Provided passage:
Skip to content

AWS Deployment Guide

This guide walks through deploying SCP on AWS using CloudFormation.

Prerequisites

Before starting, ensure you have:

  1. AWS Account with permissions to create:
  2. VPC, Subnets, Internet Gateway, NAT Gateway
  3. EC2 instances, Security Groups
  4. Application Load Balancer
  5. SSM Parameter Store entries
  6. S3 buckets
  7. IAM roles and policies
  8. CloudWatch resources

  9. Domain and SSL Certificate:

  10. Domain name for SCP (e.g., scp.example.com)
  11. ACM certificate for the domain (in the deployment region)

Dataset records:
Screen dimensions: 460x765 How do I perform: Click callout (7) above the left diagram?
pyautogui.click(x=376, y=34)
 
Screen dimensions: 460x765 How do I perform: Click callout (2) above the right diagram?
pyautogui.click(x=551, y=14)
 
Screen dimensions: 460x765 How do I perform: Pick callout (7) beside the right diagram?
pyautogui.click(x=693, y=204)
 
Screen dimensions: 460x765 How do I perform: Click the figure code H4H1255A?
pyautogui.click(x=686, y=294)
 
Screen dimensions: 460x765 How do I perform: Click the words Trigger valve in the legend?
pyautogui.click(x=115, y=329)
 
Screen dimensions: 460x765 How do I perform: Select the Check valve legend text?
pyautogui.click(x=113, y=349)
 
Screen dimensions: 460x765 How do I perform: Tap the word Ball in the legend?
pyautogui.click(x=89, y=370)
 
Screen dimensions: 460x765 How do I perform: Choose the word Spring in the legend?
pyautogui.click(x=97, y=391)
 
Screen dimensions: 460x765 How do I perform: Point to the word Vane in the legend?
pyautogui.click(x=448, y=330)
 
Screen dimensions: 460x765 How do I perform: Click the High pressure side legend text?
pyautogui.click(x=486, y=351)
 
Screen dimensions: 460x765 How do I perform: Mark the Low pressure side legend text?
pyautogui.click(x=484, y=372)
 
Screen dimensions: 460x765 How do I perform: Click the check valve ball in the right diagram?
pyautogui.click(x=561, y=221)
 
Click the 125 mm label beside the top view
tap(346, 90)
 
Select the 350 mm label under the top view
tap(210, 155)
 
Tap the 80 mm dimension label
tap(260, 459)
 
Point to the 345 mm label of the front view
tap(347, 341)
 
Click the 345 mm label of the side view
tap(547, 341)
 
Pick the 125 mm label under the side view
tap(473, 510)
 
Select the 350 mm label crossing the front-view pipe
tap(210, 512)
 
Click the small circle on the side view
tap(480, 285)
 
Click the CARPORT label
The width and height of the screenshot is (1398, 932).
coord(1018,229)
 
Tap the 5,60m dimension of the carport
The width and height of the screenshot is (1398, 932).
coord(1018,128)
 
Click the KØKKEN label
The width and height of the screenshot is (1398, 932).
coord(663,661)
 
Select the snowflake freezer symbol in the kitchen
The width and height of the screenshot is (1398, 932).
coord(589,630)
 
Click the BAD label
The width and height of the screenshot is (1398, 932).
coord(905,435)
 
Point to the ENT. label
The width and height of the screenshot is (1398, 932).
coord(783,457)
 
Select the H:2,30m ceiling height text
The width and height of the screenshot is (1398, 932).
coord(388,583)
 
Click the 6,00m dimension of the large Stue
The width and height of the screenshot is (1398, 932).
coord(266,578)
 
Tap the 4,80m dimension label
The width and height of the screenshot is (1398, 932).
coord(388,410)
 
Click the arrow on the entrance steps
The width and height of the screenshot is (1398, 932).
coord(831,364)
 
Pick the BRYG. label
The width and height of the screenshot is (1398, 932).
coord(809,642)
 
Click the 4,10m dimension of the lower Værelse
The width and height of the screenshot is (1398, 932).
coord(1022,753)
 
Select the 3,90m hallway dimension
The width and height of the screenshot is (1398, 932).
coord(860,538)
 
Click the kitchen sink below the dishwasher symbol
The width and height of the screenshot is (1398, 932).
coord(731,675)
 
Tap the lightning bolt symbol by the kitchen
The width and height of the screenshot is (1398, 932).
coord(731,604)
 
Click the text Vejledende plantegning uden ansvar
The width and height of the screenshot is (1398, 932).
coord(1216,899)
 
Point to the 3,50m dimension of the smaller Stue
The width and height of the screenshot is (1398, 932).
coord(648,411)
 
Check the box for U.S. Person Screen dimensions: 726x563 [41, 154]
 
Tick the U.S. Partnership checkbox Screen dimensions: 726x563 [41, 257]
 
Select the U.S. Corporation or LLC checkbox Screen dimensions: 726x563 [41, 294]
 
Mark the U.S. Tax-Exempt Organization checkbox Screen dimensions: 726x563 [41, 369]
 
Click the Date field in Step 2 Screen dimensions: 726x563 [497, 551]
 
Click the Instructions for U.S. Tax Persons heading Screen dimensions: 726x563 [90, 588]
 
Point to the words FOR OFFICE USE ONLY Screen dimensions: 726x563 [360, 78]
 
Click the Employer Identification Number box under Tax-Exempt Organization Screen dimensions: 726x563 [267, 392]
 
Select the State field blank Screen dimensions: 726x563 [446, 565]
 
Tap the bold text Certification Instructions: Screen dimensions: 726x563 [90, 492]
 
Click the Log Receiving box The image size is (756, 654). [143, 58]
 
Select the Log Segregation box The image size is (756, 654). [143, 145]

Work to complete:
• A. In the AWS deployment guide, rewrite the part that begins "AWS Account with permissions to create" as one shorter sentence that keeps every kind of resource it lists.
• B. According to the AWS deployment guide, in which region must the ACM certificate for the domain be?
• C. Return the AWS deployment guide text from "Before starting, ensure" to "SCP (e.g., scp.example.com)" without changing anything.

List of solutions:
• A. You need an AWS account that can create a VPC with subnets, an internet gateway and a NAT gateway, plus EC2 instances, security groups, an Application Load Balancer, SSM Parameter Store entries, S3 buckets, IAM roles and policies, and CloudWatch resources.

• B. In the deployment region.

• C.
Before starting, ensure you have:

  1. AWS Account with permissions to create:
  2. VPC, Subnets, Internet Gateway, NAT Gateway
  3. EC2 instances, Security Groups
  4. Application Load Balancer
  5. SSM Parameter Store entries
  6. S3 buckets
  7. IAM roles and policies
  8. CloudWatch resources

  9. Domain and SSL Certificate:

  10. Domain name for SCP (e.g., scp.example.com)